2022 Diversity & Inclusion Awards Honoree: Vanessa Nazario
Meet Vanessa Nazario, Director of Diversity, Equity, and Inclusion at Memorial Healthcare System
Vanessa Nazario was born in Puerto Rico and raised in Trenton, NJ. She has worked in the field of Community Development, Diversity, Equity and Inclusion for over 25 years. Her career began at MECHA, a Hispanic-based nonprofit organization providing homeownership training and counseling to low-to-moderate income families. She later joined PNC Bank, where she worked and had the honor of working in several roles over the course of her 20-year career within the Community Development Banking Department. In early 2017, she transitioned into a new role with RWJ University Hospital, which is part of RWJ Barnabas Health System, as Director of Diversity and Inclusion, where she was responsible for diversity and inclusion and healthcare equity initiatives. She managed several key programs that helped transform the culture into an inclusive environment for both staff and patients. Nazario also launched the Hospital’s first Diversity Council and provided oversight for the seven Business Resource Groups. She was also a key leader in the development and launch of the PROUD Gender Medical Center Program: a comprehensive medical program serving the needs of the LGBTQ+ community. In early 2021, she joined Memorial Healthcare System in Hollywood where she now oversees the System’s diversity, health equity, and inclusion strategy and Language Interpretation Services. In addition, she is leading the System’s inaugural health equity strategy.

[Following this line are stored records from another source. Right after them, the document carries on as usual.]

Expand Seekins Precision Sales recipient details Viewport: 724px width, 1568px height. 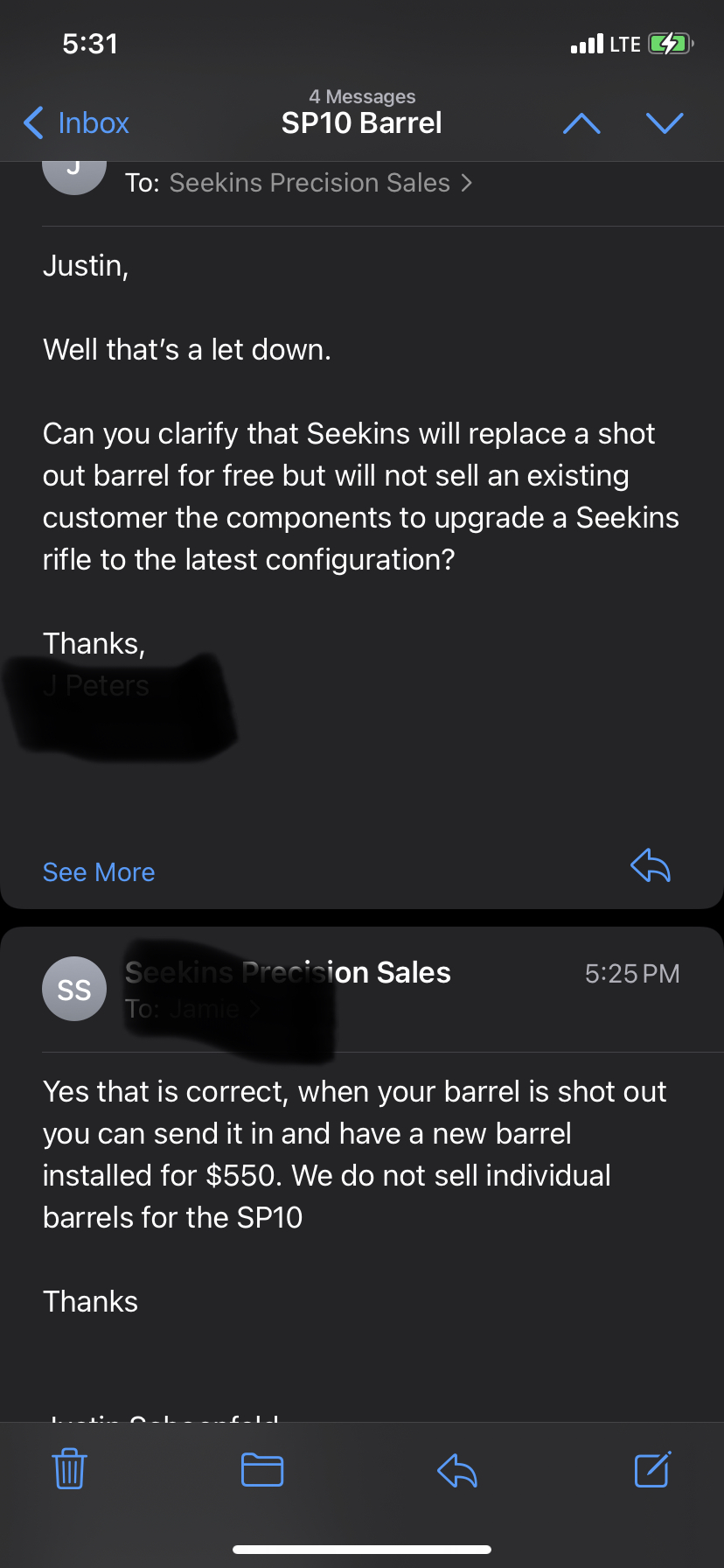click(299, 183)

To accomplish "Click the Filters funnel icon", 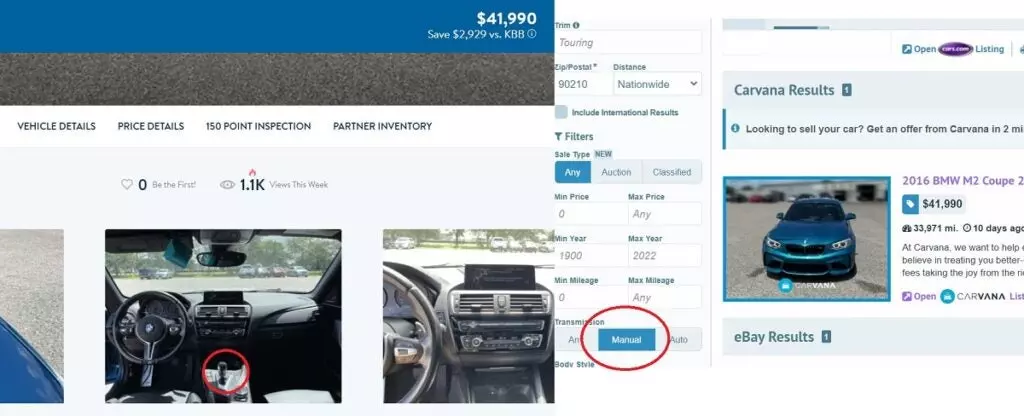I will coord(558,136).
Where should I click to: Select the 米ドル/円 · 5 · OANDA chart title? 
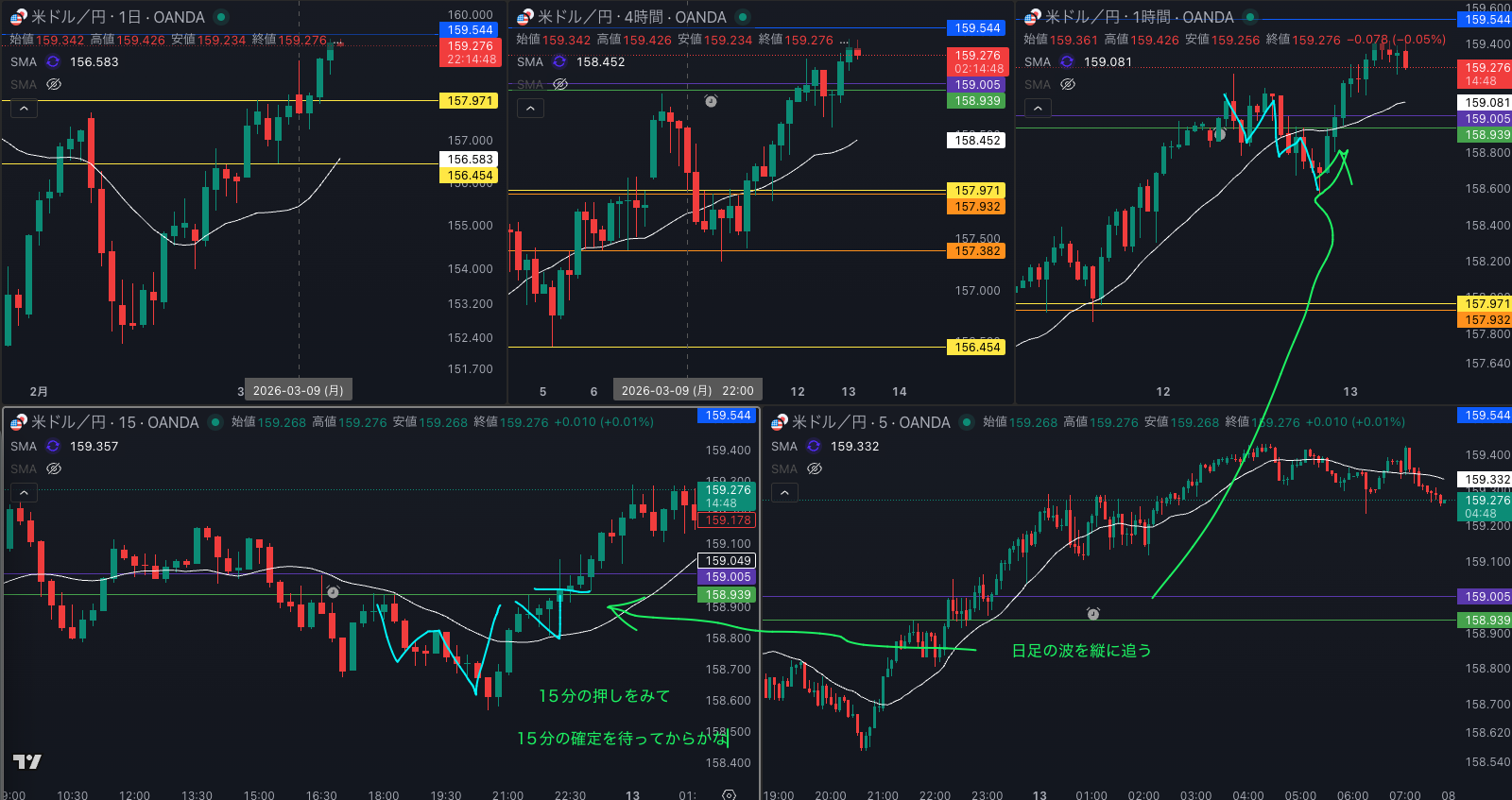[x=870, y=422]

Vanessa serves on several committees: Florida Diversity Council’s Education Committee; Human Resources Association of Broward County’s (HRABC) DEI Committee; serves as a Student Mentor for Rider University’s Women in Leadership Council; HISPA’s South Florida Advisory Council; ARC of Broward’s Business Advisory Council. Vanessa has spoken at numerous conferences on topics such as diversity, inclusion; health equity; community development, and diverse women in leadership. Nazario received her MBA from Rider University in Lawrenceville, NJ, and also has a Master’s in Science degree from Southern New Hampshire University. She completed a NonProfit Management Certificate from Seton Hall University and is certified as a Diversity Executive (CDE) from the Institute for Diversity Certification. She is currently completing an Executive Leadership program at Cornell University.

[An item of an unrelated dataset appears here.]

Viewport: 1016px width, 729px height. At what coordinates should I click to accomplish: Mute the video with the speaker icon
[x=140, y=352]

WHAT CHALLENGES HAVE YOU FACED IN YOUR CAREER? HOW DID YOU OVERCOME THOSE CHALLENGES?
I’ve faced several challenges as a Latina woman who was raised in a low-income household, such as biases, assumptions, and stereotypes by people who thought that because of my background, I wouldn’t be successful and was destined for a future based on their parochial mindset. I’ve worked diligently to prove to people that regardless of all those perceived barriers, success can be achieved. I did it by challenging myself to accept projects and roles where I had limited experience, but I knew I had the passion and will to succeed. I also invested in higher education as I understood that credentials are important. I not only wanted to prove to others but to myself that a Puerto Rican from Trenton, New Jersey can represent and do it well at any professional “table” or environment.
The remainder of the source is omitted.